The removal of the export ban would mark the culmination of an aggressive, multi-year lobbying campaign that leveraged political and economic circumstances to its advantage.

Domestic oil production has nearly doubled since 2008, largely because of the shale oil boom in North Dakota and Texas that led to an overabundance of light crude oil. Most refiners in the United States are configured to process heavy or medium crude oil, leaving the producers of light crude oil with too much product and not enough refineries to buy it. Over the last 18 months, sustained low oil prices forced many producers to lay off workers and reduce operations. That made for an environment where, politics aside, a strong economic argument could be made for removing the ban, first imposed in 1975, to allow producers to sell to foreign refineries.

Then, when the United States lifted Iranian sanctions on crude oil exports, another piece fell into place for the industry’s campaign.

The lobbying effort began in earnest two years ago.

Led by a handful of oil and energy companies – Hess Corp., Devon Energy, ConocoPhillips, Marathon and Continental Resources – and the American Petroleum Institute (API), the campaign generated hundreds of thousands of dollars in lobbying fees for K Street strategists.

The firms on the bankroll include Forbes Tate, Harbinger Strategies, CGCN, FTI, Alston & Bird and Harlow Government Relations, according to lobbying records. The lobbyists include at least three former aides to former House Speaker John Boehner, R-Ohio, three former members of Congress and a former aide to Sen. Lisa Murkowski, R-Alaska, who along with Sen. Heidi Heitkamp, D-South Dakota, is credited for engineering the congressional push to repeal the ban.

Although the expected repeal is considered a win for API, which represents the U.S. oil and natural gas industry, the group was actually split on the issue because oil producers wanted to lift the ban, while many refiners did not.

Oil producers would benefit because it would give them access to a larger market to sell crude oil. But refiners, which convert crude oil into gasoline and other refined products and can already export refined products, would not because they now enjoy wide profit margins because of low oil prices and high consumer demand for gasoline.

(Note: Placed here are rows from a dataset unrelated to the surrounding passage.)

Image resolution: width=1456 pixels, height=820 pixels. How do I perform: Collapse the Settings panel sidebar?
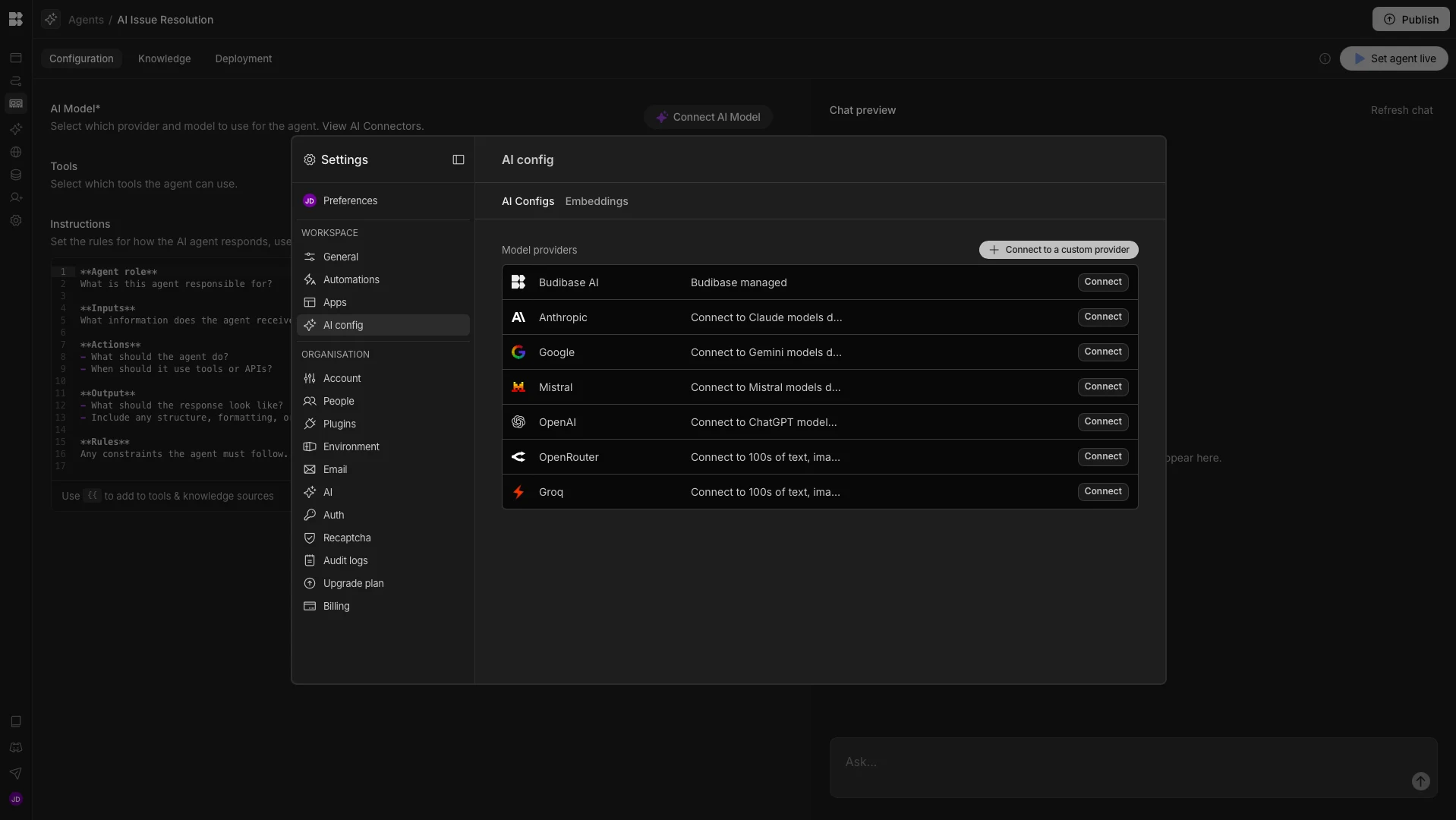coord(458,159)
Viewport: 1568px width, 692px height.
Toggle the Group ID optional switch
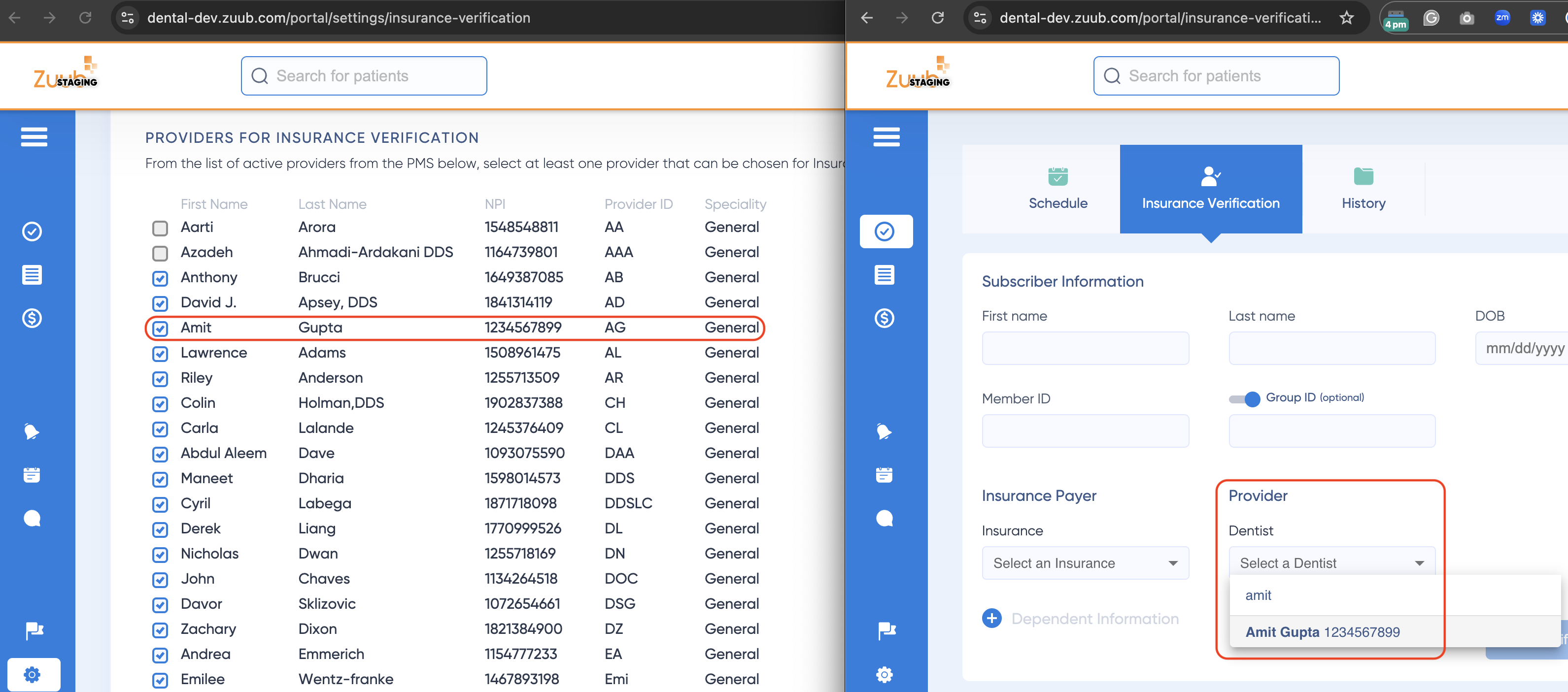click(x=1245, y=398)
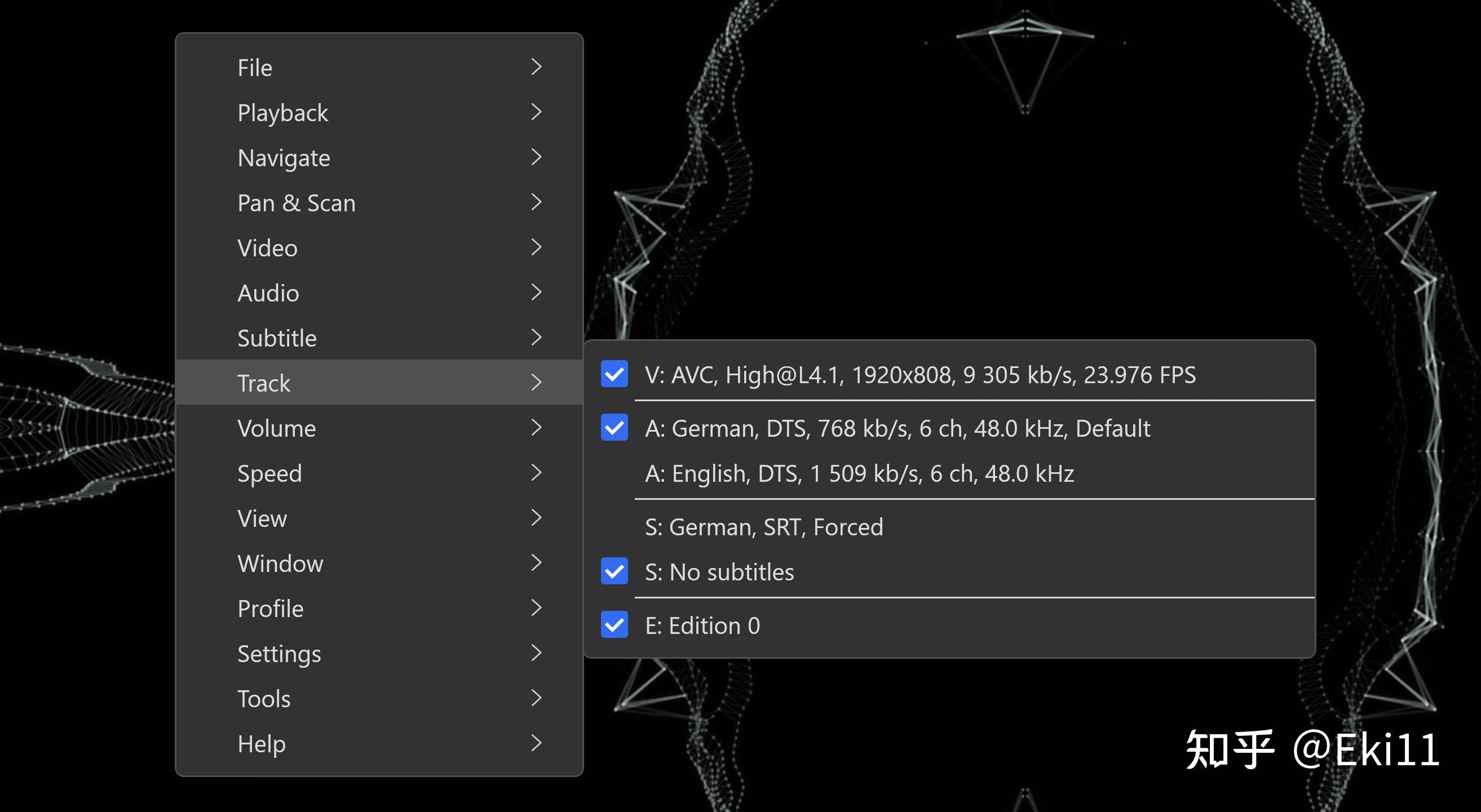Expand the Window submenu chevron
The image size is (1481, 812).
tap(536, 562)
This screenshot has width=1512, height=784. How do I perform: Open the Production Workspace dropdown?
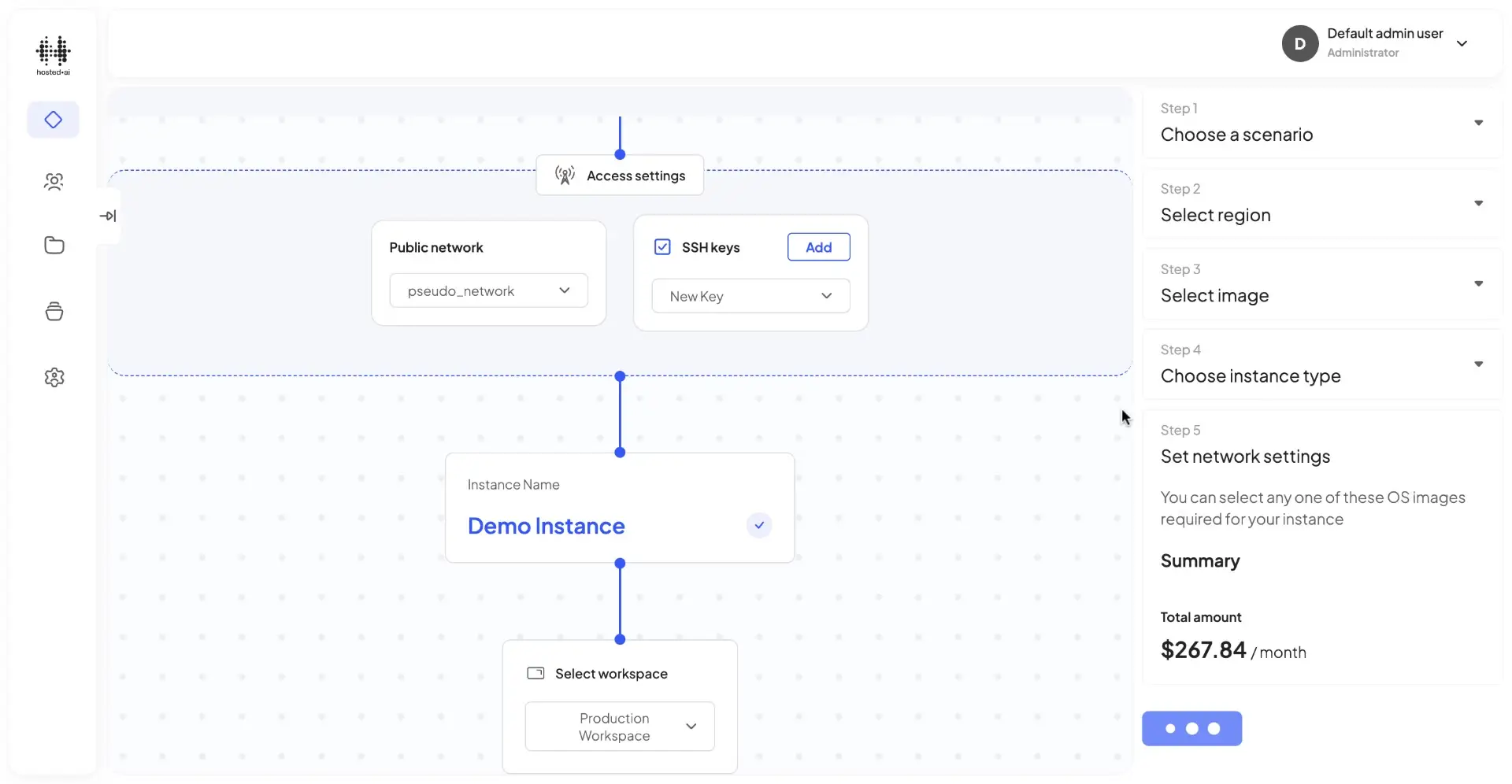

The CEOs of 16 oil producers formed a single-issue lobbying coalition, PACE (Producers for American Crude Oil Exports), to focus all its energy on repealing the ban.

Their early game plan was to court any lawmakers willing to take a meeting. They found an especially receptive audience in legislators representing states that produce energy – North Dakota, Texas, Alaska, Ohio and Pennsylvania – that had been hit hard by job losses.

PACE also commissioned a poll that found 69 percent of American voters support allowing U.S. oil producers to sell crude oil to customers in countries that are trading partners.

In Congress, the needle began moving gradually, led by the North Dakota and Texas delegations. In January 2014, Murkowski, speaking at a event hosted by the Brookings Institution, became the first congressional Republican to call for a loosening of the ban.

Getting Democrats to wrap their heads around the idea that lifting the ban wouldn’t be environmentally damaging was harder. Politically, it helped that in July, two major labor groups, Laborers’ International Union of North America (LIUNA) and the International Union of Operating Engineers, began backing the repeal, saying it would help create more jobs.

In February, Rep. Joe Barton, R-Texas – with support from Reps. McCaul, R-Texas, and Kevin Cramer, R-North Dakota – introduced a bill repealing the ban that passed the House in October.

In May, Heitkamp and Murkowski introduced a similar measure, and that language was ultimately incorporated in the spending bill.